_What the exercise asks:_ Lift out, unaltered, the lines of the material below between the line holding "Screen dimensions: 601x363" and the line holding "Task: Click the", counting both.

_Information shown:_

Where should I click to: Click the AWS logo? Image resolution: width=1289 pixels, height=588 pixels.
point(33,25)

---

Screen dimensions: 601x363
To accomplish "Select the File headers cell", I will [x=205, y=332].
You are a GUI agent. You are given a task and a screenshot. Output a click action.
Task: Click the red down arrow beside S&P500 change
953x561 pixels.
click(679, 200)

---

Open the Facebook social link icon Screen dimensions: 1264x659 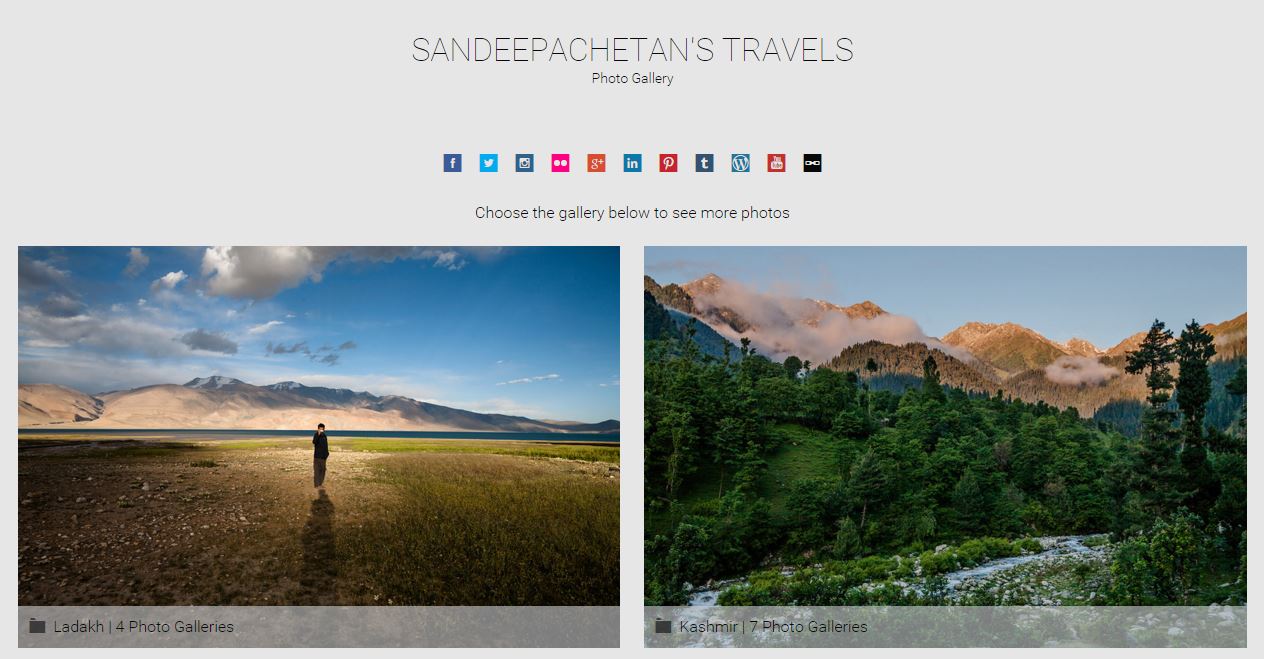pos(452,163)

_Problem solution:_
Screen dimensions: 601x363
To accomplish "Select the File headers cell", I will [x=205, y=332].
You are a GUI agent. You are given a task and a screenshot. Output a click action.
Task: Click the red down arrow beside S&P500 change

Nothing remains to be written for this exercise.